During the project’s second phase, the causes behind the apparent discrepancies in the reliability of the MWFRS, designed to comply with current LRFD requirements using ESWL derived from building-specific wind tunnel tests and calibrated to the wind intensities suggested in ASCE 7, were examined. To this end, the reliability of two Risk Category II archetype MWFRS was investigated with the “true” reliabilities of these archetypes estimated through the application of the wind reliability modeling environment, WiRA. To ensure the WiRA models were compliant with the finite element models of the designers of the archetypes, a rigorous QA/QC was carried out. This led to baseline component reliability estimates that appeared to be deficient compared to the target reliabilities suggested in ASCE 7-22 for code compliant building systems. The influence of modeling choices related to the wind hazard, such as the choice of the wind hazard curve, on the results was examined and was not found to be the root cause of the deficit in reliability. Consequently, the theory supporting the wind reliability estimates used in calibrating LRFD was revisited. It was shown that if wind loads are calibrated using wind effects with mean recurrence intervals (MRIs) that are consistent with those suggested in ASCE 7 for Risk Category II structures, the target reliabilities of Table 1.3-1 will not, in general, be achieved. Consequently, it could be argued that the MRIs for the design winds speeds of ASCE 7 should be multiplied by a coefficient of 1.095 before use in design.

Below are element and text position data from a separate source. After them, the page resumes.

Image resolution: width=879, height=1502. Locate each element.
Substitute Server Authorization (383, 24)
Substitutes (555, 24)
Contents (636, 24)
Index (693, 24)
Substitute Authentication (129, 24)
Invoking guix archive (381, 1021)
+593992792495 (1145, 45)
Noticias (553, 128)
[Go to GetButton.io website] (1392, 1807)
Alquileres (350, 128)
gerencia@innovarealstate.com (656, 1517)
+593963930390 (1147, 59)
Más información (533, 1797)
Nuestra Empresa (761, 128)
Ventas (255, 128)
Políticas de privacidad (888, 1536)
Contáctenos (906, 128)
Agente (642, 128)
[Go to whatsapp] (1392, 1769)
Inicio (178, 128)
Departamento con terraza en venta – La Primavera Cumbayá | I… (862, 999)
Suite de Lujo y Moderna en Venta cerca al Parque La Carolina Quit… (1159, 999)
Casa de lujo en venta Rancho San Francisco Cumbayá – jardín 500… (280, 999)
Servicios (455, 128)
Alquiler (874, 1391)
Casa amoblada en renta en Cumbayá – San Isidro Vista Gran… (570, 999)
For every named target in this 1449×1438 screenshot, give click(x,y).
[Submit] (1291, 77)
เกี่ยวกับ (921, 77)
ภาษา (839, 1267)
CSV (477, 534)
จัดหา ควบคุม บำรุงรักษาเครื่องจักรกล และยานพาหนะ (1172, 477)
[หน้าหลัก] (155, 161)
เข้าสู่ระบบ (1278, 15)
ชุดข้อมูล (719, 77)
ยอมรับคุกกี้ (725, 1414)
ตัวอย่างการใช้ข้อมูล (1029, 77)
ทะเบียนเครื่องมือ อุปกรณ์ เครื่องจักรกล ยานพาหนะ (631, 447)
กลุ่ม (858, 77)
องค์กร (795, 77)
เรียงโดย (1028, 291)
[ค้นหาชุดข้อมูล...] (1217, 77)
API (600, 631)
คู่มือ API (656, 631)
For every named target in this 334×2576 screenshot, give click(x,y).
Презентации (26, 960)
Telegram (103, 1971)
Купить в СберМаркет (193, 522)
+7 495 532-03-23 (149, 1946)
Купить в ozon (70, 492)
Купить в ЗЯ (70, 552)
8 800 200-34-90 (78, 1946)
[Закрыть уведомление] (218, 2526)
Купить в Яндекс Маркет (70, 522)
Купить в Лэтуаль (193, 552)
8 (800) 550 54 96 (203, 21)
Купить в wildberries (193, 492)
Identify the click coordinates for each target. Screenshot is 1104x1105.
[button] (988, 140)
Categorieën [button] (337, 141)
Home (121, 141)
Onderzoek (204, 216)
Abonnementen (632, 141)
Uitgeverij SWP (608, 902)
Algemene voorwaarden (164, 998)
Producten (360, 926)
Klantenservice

As noted in the literature, for Risk Category II buildings in extratropical regions and limit states where “Failure that is not sudden or does not lead to widespread progression of damage”, the lack of such a factor can lead to an apparent reliability reduction from 3.0 to around 2.5. Currently, these nuances are lacking in the presentation of Table 1.3-1 of ASCE 7.

In summary, record-to-record variability, i.e., the natural variability in the time history wind load traces given an identical average wind speed and wind direction, was seen to be a contributing factor why wind time history analysis can exceed demand envelopes estimated from ESWLs while the apparent discrepancy between the reliability of structural systems designed using advanced wind analysis procedures and the targets suggested in Table 1.3-1 of ASCE 7 was revealed to be contributed by the loss of an implicit factor that can be interpreted as unduly reducing the MRIs of the design wind speeds (or load effects used to define loading scenarios for use in LRFD or performance-based wind design).